Publication | Open Access
Wireless battery-free wearable sweat sensor powered by human motion
591
Citations
47
References
2020
Year
Wireless wearable sweat biosensors promise noninvasive health monitoring, yet their high energy demands make continuous use difficult; harvesting power from human motion is attractive but current harvesters are complex, fragile, and low‑power, limiting their practicality. The authors aim to develop a battery‑free, mass‑producible wearable platform that harvests power from body motion. This platform uses a flexible printed circuit board–based freestanding triboelectric nanogenerator to efficiently convert motion into electrical energy. The engineered FTENG delivers ~416 mW m⁻², enabling a fully battery‑free system that powers multiplexed sweat biosensors and wirelessly transmits data via Bluetooth during on‑body trials.
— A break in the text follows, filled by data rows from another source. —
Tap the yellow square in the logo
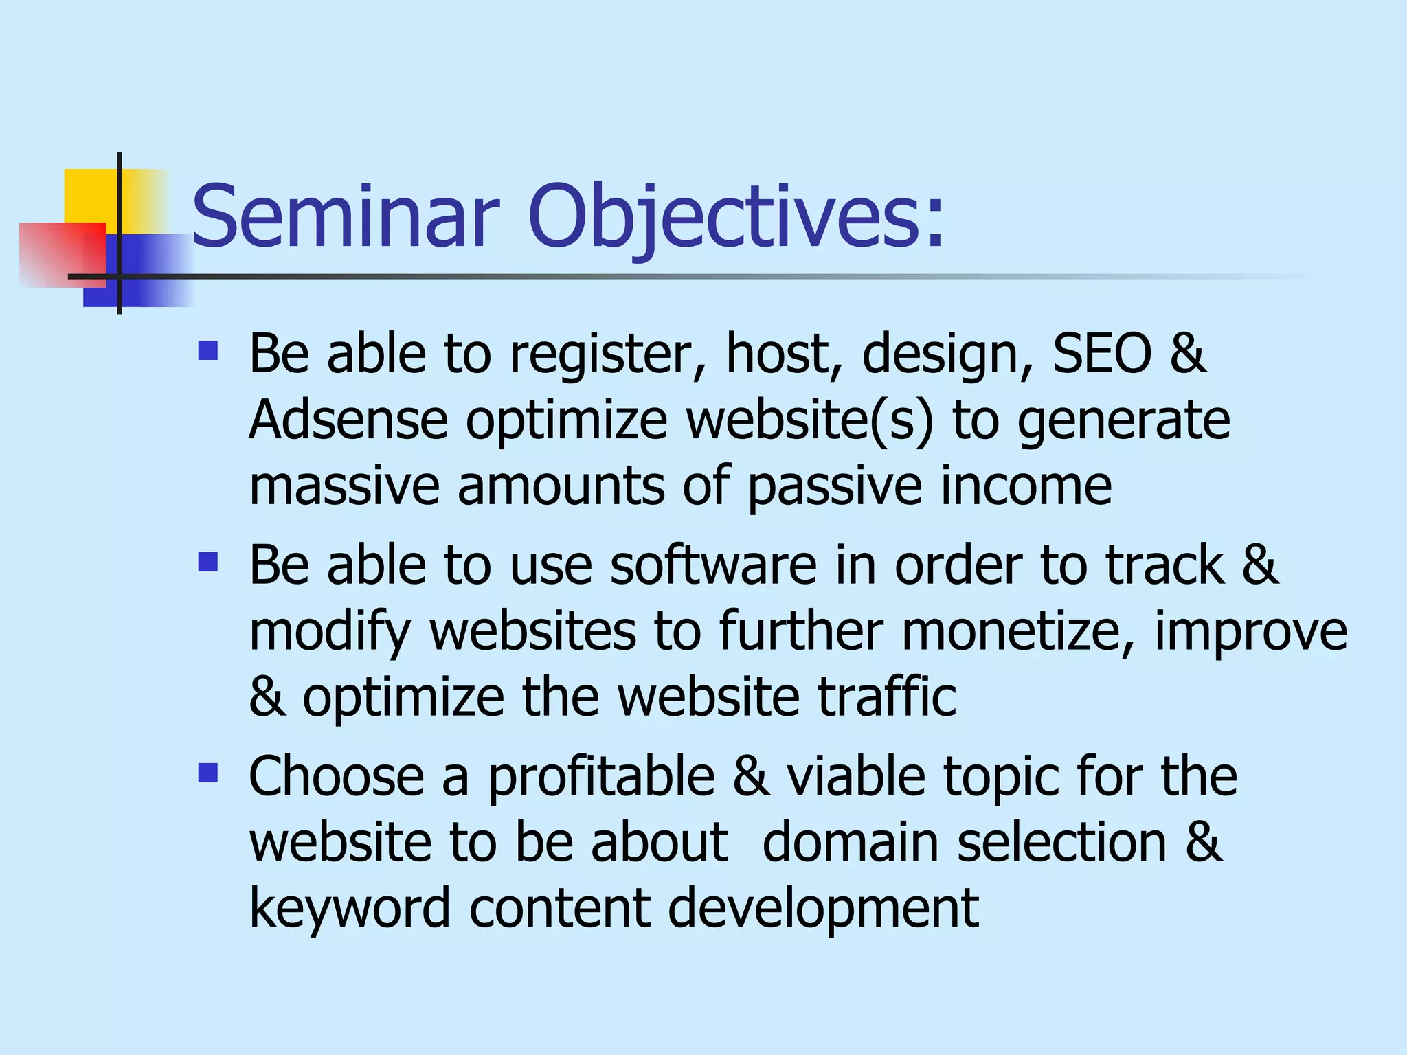(89, 195)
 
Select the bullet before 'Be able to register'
(207, 352)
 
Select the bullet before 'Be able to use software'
(207, 563)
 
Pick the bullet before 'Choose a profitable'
(207, 774)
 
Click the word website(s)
(811, 420)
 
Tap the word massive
(344, 486)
Wireless wearable sweat biosensors have gained huge traction due to their potential for noninvasive health monitoring. As high energy consumption is a crucial challenge in this field, efficient energy harvesting from human motion represents an attractive approach to sustainably power future wearables. Despite intensive research activities, most wearable energy harvesters suffer from complex fabrication procedures, poor robustness, and low power density, making them unsuitable for continuous biosensing. Here, we propose a highly robust, mass-producible, and battery-free wearable platform that efficiently extracts power from body motion through a flexible printed circuit board (FPCB)-based freestanding triboelectric nanogenerator (FTENG). The judiciously engineered FTENG displays a high power output of ~416 mW m-2 Through seamless system integration and efficient power management, we demonstrate a battery-free triboelectrically driven system that is able to power multiplexed sweat biosensors and wirelessly transmit data to the user interfaces through Bluetooth during on-body human trials.